5.9 ARIMA and SARIMA Models

5.9.1 ARIMA Models

ARIMA models are the same as ARMA models, but the i' stands for 'integrated', which refers to differencing. If you were differencing to remove the trend and seasonality, you could incorporate that difference in the model fitting procedure (like we did with the parametric modeling andxreg=`).

Below, we show fitting the model on the ORIGINAL data before removing the trend or seasonality. Then we do a first difference to remove the trend and a first-order difference of lag 12 to remove the seasonality.

The little \(d\) indicates the order of differences for lag 1, the big \(D\) indicates the order of seasonal differences,, and \(S\) gives the lag for the seasonal differences.
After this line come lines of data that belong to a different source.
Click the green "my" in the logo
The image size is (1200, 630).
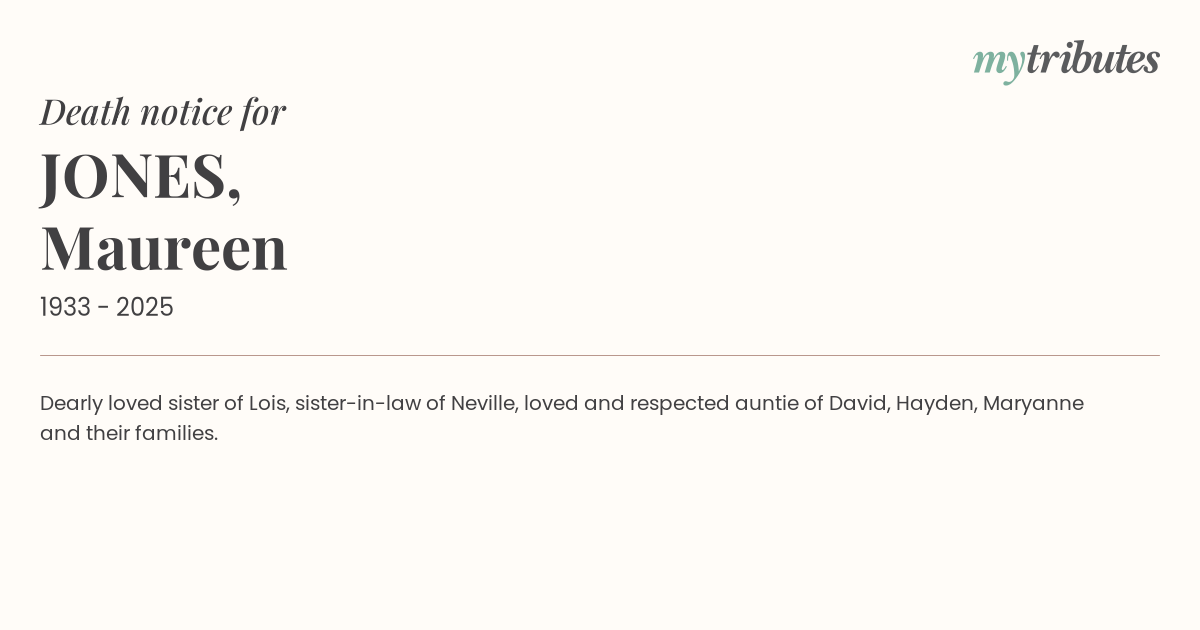[998, 62]
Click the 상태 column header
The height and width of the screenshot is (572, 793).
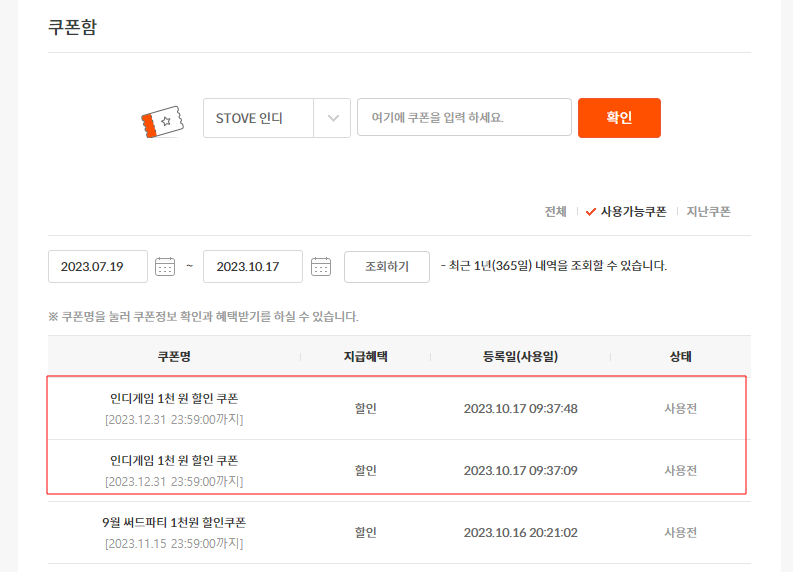(680, 355)
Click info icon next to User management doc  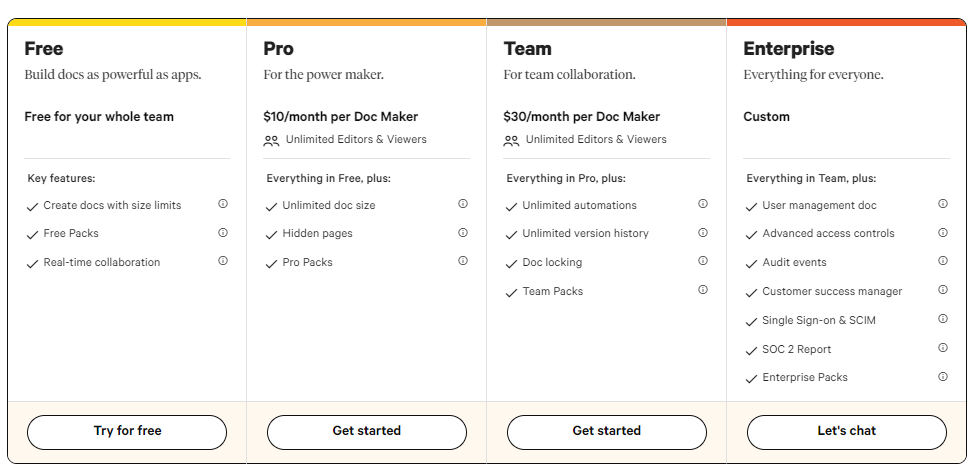[x=943, y=203]
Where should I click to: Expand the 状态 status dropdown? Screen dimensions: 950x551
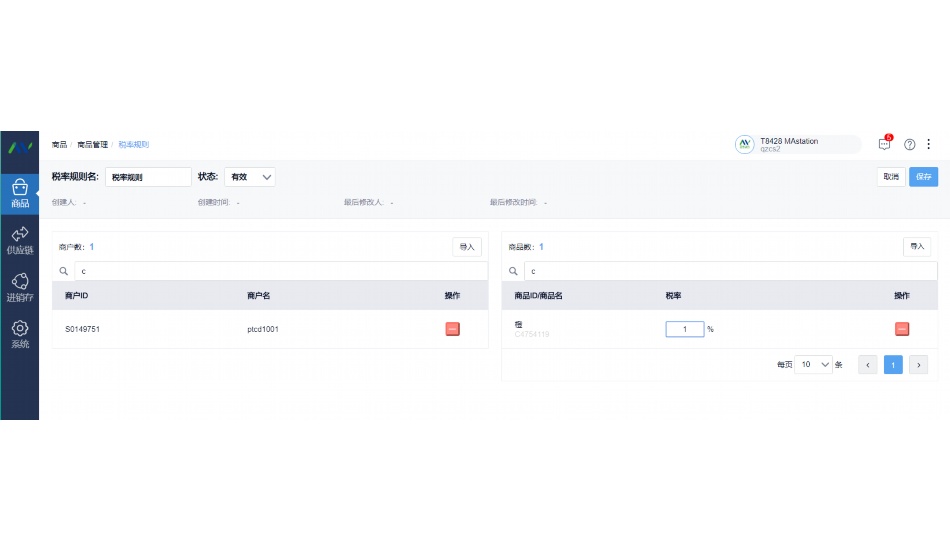coord(250,177)
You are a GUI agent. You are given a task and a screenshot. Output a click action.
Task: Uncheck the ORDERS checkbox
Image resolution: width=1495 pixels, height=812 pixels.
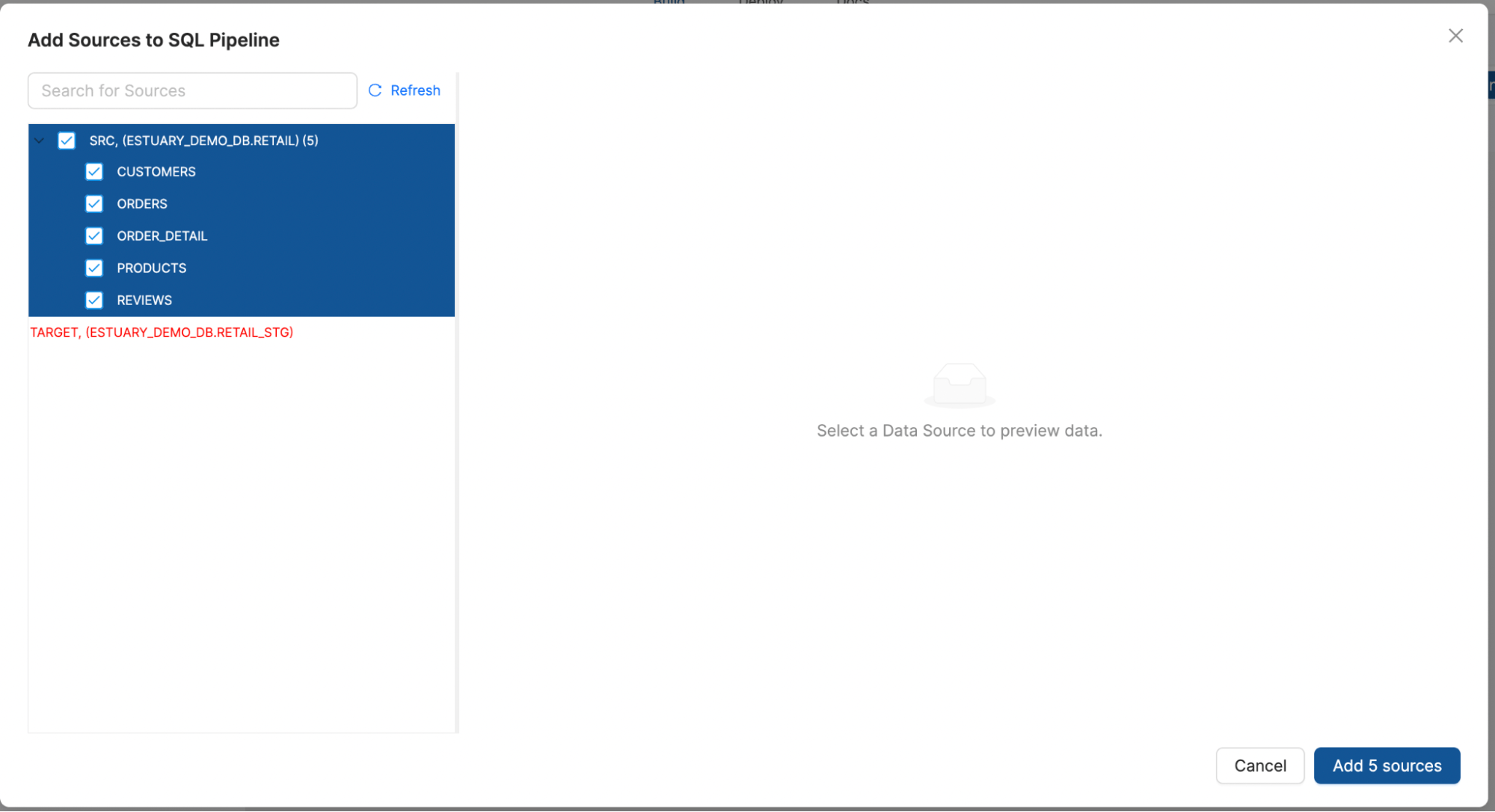point(94,203)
Once we know the differencing that we need to do, we incorporate the differencing into the model fitting, which will give us more accurate predictions for the future.

mod.fit4 <- sarima(birth, p = 0, d = 1, q = 1, D = 1, S = 12) #this model includes lag 1 differencing and lag 12 differencing
mod.fit4$fit

Notice, this model with differencing isn’t any better than the ARMA model with the spline trend and indicator variables for the month.
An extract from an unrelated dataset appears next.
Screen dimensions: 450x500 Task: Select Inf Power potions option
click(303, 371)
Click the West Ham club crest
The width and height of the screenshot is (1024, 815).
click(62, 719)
5.9.2 Seasonal ARIMA Models

The s in the sarima() is seasonal. A Seasonal ARIMA model allows us to add a seasonal lag (e.g., 12) into an ARMA model. The model is written as

\[\Phi(B^S)\phi(B)Y_t = \Theta(B^S)\theta(B)W_t\] where the non-seasonal components are: \[\phi(B) =1 - \phi_1B- \phi_2B^2 - \cdots - \phi_pB^p\] and \[\theta(B) = 1+ \theta_1B+ \theta_2B^2 + \cdots + \theta_qB^q\] and the seasonal components are: \[\Phi(B^S) =1 - \Phi_1B^S- \Phi_2B^{2S} - \cdots - \Phi_pB^{PS}\] and \[\Theta(B^S) = 1+ \Theta_1B^S+ \Theta_2B^{2S} + \cdots + \Theta_qB^{QS}\]

Why you might need a Seasonal ARMA?

If you see strong seasonal autocorrelation in the residuals after you fit a good ARMA model, try a seasonal ARMA.

If strong seasonal autocorrelation (non-zero values at lag \(S\), \(2S\), etc.) drops off after Q seasonal lags, you can fit a seasonal MA(Q) model.

On the other hand if you see a strong seasonal partial autocorrelation that drops off after P seasonal lags, you can fit a seasonal AR(P) model.

acf2(resid(GoodMod$fit)) #Notice the high ACF and PACF for lag 1 year (12 months) -- only look at 1 year, 2 years, etc. is there a pattern?


mod.fit5 <- sarima(birthTS$Value, p = 1,d = 0, q = 1,P = 0, D = 0, Q = 1, S = 12, xreg = X) #ARMA(1,1) + SeasonalMA(1)



mod.fit6 <- sarima(birthTS$Value, p = 1,d = 0, q = 1,P = 1, D = 0, Q = 0, S = 12, xreg = X) #ARMA(1,1) + SeasonalAR(1)
GoodMod$BIC
mod.fit6$BIC
mod.fit5$BIC

While the p-values are still not ideal, the model with spline trend, indicator variables for the month, ARMA(1,1) + SeasonalAR(1) for errors has the lowest BIC, and the SARIMA coefficients are all significantly different from zero.